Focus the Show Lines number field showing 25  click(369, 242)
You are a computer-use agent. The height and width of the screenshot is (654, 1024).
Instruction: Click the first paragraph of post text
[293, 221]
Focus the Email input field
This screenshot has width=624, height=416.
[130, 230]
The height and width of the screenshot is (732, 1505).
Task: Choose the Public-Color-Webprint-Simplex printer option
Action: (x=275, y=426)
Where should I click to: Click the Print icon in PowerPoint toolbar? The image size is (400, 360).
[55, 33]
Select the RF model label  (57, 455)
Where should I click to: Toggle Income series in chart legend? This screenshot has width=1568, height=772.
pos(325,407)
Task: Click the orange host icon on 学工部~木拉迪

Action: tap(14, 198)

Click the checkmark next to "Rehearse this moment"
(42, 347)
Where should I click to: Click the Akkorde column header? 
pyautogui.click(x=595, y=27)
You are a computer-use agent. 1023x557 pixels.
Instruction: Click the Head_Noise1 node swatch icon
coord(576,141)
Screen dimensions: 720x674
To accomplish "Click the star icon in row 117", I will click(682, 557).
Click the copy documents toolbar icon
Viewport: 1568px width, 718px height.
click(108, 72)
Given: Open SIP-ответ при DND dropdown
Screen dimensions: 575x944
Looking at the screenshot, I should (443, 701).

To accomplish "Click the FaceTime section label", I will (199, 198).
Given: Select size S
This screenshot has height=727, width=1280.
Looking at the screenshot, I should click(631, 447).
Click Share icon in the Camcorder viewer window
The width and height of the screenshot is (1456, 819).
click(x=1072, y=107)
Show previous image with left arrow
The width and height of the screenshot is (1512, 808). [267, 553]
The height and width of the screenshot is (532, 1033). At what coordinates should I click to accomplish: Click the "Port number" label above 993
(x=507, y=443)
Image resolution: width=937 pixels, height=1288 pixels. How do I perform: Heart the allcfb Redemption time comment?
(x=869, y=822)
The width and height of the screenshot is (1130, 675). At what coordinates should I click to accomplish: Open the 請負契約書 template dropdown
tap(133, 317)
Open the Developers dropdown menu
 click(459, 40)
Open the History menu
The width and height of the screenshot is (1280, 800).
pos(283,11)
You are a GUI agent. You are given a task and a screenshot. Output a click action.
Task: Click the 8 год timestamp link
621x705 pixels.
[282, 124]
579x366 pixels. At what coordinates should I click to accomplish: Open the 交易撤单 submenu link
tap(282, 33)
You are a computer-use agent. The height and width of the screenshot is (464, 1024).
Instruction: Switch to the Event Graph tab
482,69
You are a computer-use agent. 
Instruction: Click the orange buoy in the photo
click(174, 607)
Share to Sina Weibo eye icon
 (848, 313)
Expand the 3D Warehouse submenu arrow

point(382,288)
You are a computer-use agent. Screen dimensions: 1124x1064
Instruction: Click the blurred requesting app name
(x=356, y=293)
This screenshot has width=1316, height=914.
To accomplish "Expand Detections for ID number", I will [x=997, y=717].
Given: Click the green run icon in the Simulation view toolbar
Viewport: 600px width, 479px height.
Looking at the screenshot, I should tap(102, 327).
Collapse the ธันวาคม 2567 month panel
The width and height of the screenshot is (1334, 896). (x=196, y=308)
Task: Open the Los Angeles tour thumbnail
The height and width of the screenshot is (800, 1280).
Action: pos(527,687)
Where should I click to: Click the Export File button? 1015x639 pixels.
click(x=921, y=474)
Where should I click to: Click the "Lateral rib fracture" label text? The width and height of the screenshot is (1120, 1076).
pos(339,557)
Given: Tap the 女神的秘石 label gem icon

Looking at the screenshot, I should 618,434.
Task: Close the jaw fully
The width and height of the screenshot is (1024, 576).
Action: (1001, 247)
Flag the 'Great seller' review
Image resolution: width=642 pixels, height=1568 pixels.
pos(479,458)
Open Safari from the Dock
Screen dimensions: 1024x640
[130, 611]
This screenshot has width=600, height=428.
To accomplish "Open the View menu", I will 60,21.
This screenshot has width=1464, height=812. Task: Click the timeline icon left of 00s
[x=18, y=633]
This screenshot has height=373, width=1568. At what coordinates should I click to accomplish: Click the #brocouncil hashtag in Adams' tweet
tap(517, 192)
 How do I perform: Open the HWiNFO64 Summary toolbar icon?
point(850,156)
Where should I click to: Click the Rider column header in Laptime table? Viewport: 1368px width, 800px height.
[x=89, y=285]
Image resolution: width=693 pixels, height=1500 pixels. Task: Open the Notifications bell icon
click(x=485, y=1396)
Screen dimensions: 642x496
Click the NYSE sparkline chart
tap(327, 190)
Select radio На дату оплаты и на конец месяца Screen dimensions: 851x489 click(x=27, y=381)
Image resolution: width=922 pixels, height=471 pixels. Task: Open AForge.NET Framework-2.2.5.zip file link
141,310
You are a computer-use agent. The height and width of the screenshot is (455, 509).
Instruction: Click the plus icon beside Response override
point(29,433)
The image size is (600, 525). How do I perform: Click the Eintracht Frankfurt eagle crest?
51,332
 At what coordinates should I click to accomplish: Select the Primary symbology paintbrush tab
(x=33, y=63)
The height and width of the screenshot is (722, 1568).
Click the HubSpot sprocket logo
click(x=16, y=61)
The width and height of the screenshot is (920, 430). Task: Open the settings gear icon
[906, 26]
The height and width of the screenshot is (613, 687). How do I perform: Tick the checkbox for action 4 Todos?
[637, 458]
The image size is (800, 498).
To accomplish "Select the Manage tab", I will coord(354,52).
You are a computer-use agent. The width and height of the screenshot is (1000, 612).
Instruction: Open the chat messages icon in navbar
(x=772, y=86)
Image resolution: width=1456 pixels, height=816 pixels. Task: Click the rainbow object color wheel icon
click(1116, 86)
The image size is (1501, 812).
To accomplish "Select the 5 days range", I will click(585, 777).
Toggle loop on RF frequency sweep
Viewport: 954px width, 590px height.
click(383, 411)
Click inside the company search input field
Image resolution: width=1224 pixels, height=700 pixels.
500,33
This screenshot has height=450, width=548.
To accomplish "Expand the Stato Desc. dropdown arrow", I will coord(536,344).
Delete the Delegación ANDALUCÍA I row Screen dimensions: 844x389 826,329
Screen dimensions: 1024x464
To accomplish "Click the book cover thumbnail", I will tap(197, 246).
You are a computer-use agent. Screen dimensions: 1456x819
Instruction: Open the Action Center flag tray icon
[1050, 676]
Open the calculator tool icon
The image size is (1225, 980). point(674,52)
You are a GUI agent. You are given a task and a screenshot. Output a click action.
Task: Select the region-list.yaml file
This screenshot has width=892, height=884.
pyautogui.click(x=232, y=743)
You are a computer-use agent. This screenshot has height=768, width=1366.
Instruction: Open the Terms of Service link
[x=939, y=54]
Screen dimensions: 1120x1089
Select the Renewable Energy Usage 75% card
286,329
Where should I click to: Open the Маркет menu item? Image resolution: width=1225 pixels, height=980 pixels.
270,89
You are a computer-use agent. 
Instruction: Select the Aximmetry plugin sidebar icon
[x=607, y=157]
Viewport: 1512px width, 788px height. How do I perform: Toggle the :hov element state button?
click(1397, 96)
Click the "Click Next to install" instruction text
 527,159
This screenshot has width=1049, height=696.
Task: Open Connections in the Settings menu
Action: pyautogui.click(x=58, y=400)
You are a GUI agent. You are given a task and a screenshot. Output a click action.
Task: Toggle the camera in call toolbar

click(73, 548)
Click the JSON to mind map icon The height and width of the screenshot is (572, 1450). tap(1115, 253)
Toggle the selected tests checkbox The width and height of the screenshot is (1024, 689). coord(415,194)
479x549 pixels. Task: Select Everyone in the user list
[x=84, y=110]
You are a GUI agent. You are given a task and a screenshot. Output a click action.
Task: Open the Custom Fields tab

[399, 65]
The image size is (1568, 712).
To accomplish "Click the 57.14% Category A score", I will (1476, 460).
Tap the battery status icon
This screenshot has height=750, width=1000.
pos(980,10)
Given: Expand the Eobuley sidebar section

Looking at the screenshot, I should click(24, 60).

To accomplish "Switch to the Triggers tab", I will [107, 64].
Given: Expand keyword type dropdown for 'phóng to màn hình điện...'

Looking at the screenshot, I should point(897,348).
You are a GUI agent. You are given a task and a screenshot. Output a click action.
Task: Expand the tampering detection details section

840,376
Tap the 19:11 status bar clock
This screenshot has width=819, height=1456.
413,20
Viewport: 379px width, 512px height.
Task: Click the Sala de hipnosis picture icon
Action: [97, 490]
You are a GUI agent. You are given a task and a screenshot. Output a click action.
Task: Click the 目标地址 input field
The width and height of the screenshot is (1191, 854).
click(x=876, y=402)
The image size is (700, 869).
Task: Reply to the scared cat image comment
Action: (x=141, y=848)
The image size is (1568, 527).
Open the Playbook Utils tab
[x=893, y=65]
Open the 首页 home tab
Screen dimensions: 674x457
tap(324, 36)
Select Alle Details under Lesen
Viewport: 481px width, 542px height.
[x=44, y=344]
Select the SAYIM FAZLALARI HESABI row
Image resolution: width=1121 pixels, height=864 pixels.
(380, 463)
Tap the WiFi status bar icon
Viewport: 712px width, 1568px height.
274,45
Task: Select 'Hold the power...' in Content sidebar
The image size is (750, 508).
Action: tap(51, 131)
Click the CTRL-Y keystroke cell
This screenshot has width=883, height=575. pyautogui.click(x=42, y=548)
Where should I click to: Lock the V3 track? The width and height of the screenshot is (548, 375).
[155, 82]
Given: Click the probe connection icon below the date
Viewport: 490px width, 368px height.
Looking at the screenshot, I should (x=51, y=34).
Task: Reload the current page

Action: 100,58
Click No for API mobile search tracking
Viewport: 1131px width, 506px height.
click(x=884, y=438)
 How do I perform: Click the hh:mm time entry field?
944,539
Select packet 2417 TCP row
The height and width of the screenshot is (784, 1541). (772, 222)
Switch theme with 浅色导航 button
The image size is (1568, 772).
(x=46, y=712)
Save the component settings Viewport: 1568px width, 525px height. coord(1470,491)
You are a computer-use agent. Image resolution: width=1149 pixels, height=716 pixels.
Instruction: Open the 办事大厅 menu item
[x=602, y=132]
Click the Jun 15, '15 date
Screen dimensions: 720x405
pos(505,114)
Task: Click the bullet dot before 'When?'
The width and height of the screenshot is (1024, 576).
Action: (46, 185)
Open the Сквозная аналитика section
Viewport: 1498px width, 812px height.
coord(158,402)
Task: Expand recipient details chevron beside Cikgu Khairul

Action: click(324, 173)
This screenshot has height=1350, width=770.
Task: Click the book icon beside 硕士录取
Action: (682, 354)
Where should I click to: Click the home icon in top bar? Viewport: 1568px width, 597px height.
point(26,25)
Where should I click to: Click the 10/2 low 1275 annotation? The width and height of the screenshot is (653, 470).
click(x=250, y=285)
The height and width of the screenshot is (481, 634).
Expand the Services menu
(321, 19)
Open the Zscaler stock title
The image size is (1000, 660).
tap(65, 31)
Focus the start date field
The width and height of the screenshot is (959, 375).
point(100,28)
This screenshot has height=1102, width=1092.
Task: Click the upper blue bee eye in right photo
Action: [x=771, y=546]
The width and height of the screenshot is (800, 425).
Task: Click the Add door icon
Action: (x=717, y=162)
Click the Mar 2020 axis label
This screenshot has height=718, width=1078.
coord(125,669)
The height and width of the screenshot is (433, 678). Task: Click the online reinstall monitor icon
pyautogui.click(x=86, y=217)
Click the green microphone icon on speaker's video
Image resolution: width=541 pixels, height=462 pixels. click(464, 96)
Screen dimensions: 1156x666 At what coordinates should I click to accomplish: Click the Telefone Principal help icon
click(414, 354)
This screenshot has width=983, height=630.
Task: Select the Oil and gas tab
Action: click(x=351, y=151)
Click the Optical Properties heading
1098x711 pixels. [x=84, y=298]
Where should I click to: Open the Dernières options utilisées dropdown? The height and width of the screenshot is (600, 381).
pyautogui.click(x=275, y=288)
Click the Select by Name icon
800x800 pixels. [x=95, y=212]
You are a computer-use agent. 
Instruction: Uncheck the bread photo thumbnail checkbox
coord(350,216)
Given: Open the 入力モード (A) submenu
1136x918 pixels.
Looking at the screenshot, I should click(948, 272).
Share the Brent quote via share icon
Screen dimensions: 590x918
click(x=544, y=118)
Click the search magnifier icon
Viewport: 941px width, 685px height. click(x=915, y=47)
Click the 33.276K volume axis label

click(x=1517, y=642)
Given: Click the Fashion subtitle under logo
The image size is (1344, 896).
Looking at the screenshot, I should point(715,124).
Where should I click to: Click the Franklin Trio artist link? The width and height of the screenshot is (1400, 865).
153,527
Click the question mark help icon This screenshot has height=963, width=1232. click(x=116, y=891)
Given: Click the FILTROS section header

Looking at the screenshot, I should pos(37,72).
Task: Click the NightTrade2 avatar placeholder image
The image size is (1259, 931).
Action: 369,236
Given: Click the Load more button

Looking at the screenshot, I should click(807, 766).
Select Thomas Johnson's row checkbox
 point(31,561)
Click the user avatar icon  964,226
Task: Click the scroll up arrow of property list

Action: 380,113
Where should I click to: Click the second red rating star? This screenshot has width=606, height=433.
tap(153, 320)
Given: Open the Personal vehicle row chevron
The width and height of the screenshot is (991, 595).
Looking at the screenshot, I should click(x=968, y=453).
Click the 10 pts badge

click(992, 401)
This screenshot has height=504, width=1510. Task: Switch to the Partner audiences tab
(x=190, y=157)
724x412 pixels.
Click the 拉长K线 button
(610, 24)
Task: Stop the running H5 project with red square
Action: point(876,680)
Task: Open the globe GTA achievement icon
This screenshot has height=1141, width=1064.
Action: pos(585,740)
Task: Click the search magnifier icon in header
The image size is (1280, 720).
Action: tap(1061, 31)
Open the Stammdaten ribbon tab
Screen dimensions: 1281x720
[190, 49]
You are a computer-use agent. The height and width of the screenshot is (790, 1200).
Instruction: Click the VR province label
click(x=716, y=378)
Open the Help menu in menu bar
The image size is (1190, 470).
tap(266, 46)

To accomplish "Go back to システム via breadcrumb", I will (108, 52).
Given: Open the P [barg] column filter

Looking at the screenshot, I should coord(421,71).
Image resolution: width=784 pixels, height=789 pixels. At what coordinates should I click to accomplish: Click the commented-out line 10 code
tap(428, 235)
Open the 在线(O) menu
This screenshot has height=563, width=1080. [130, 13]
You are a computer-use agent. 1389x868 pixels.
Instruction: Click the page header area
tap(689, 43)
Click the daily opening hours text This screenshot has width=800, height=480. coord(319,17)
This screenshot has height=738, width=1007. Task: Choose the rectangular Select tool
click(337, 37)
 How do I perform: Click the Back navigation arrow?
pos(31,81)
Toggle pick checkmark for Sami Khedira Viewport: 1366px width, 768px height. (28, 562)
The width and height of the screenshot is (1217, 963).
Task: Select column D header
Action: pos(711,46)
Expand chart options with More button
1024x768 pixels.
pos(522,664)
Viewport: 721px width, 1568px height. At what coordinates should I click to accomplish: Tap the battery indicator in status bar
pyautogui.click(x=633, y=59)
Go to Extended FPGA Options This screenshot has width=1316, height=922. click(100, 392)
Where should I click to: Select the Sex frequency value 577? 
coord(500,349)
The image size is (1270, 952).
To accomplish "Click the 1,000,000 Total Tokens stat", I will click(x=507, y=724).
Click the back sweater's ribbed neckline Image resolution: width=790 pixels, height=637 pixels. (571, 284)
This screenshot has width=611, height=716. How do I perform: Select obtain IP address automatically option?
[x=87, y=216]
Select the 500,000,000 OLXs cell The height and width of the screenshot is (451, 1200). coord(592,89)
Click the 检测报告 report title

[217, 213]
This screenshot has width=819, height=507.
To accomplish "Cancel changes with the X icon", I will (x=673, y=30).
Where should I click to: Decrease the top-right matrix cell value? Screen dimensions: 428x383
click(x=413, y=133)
○ ○ ○ ○
YOUR ASSIGNMENT => Which lines in the records contain the word "avatar"? Copy each one.

WRITTEN ANSWER =>
Task: Click the NightTrade2 avatar placeholder image
Click the user avatar icon  964,226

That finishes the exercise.